Usage of BOUNDFILLER
LOAD DATA
INFILE ‘C:\eg.dat’
APPEND
INTO TABLE EMP
FIELDS TERMINATED BY “,”
(
Rec_skip BOUNDFILLER,
tmp_skip BOUNDFILLER,
Emp_num “(:Rec_skip||:tmp_skip||:emp_num)”,
Emp_name
)




What is SQL*Loader and what is it used for?

SQL*Loader is a bulk loader utility used for moving data from external files into the Oracle database. Its syntax is similar to that of the DB2 Load utility, but comes with more options. SQL*Loader supports various load formats, selective loading, and multi-table loads. 

How does one use the SQL*Loader utility?
One can load data into an Oracle database by using the sqlldr (sqlload on some platforms) utility. Invoke the utility without arguments to get a list of available parameters. Look at the following example: 
sqlldr scott/tiger control=loader.ctl
This sample control file (loader.ctl) will load an external data file containing delimited data: load data 

infile 'c:\data\mydata.csv' 
into table emp ( empno, empname, sal, deptno ) 
fields terminated by "," optionally enclosed by '"' 

The mydata.csv file may look like this: 

10001,"Scott Tiger", 1000, 40 
10002,"Frank Naude", 500, 20

Another Sample control file with in-line data formatted as fix length records. The trick is to specify "*" as the name of the data file, and use BEGINDATA to start the data section in the control file.
load data 

infile * 
replace 
into table departments 
( dept position (02:05) char(4), 
deptname position (08:27) char(20) ) 
begindata 
COSC COMPUTER SCIENCE 
ENGL ENGLISH LITERATURE 
MATH MATHEMATICS 
POLY POLITICAL SCIENCE

Is there a SQL*Unloader to download data to a flat file?

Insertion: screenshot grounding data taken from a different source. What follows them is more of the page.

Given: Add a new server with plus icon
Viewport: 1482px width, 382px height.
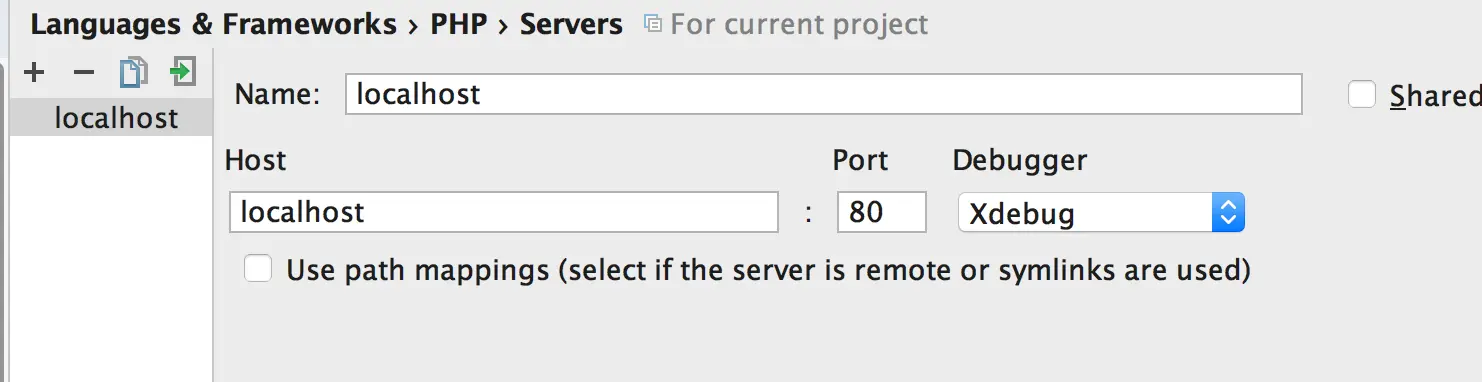Looking at the screenshot, I should [34, 72].
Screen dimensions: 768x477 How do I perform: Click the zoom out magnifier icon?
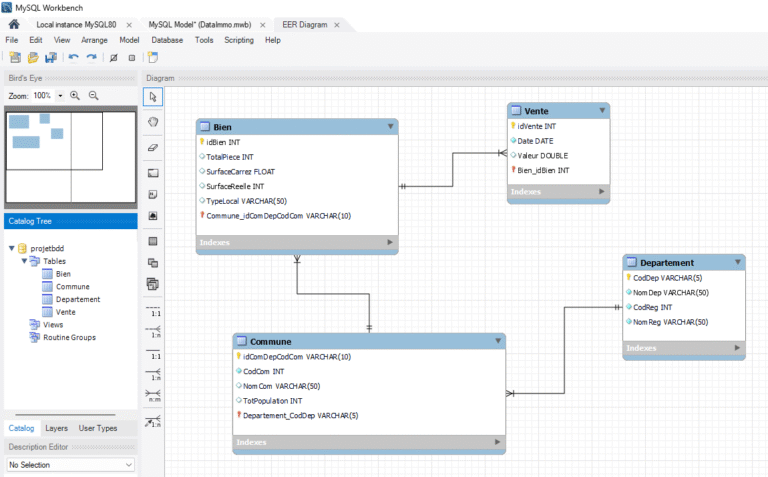tap(93, 95)
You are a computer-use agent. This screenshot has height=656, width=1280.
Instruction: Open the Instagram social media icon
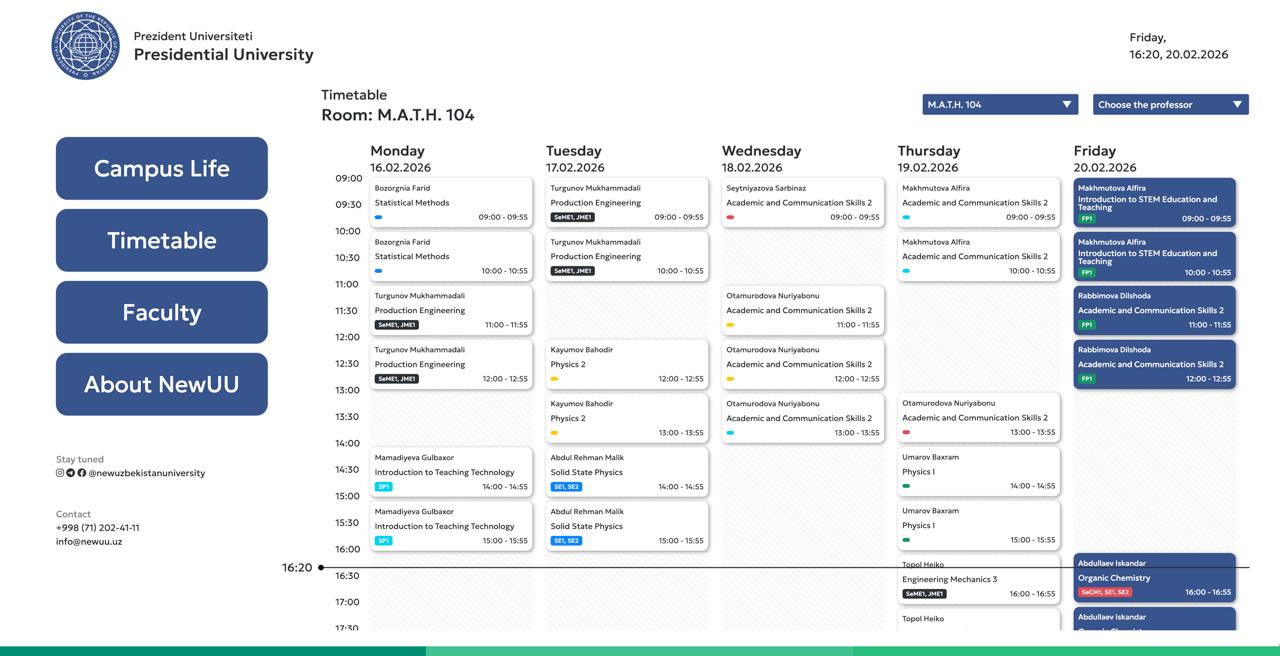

Oracle does not supply any data unload utilities. However, you can use SQL*Plus to select and format your data and then spool it to a file: 
set echo off newpage 0 space 0 pagesize 0 feed off head off trimspool on 
spool oradata.txt 
select col1 ',' col2 ',' col3 
from tab1 
where col2 = 'XYZ'; 
spool off
Alternatively use the UTL_FILE PL/SQL package: 

Remember to update initSID.ora, utl_file_dir='c:\oradata' parameter 
declare 
fp utl_file.file_type; 
begin 
fp := utl_file.fopen('c:\oradata','tab1.txt','w'); 
utl_file.putf(fp, '%s, %s\n', 'TextField', 55); 
utl_file.fclose(fp); 
end; 
/
You might also want to investigate third party tools like TOAD or ManageIT Fast Unloader from CA to help you unload data from Oracle.

Can one load variable and fix length data records?

Yes, look at the following control file examples. In the first we will load delimited data (variable length): 
LOAD DATA 
INFILE * 
INTO TABLE load_delimited_data 
FIELDS TERMINATED BY "," OPTIONALLY ENCLOSED BY '"' 
TRAILING NULLCOLS 
( data1, data2 ) 
BEGINDATA 
11111,AAAAAAAAAA 
22222,"A,B,C,D,"

If you need to load positional data (fixed length), look at the following control file example: LOAD DATA 
INFILE * 
INTO TABLE load_positional_data 
( data1 POSITION(1:5), 
data2 POSITION(6:15) ) 
BEGINDATA 
11111AAAAAAAAAA 
22222BBBBBBBBBB

Can one skip header records load while loading?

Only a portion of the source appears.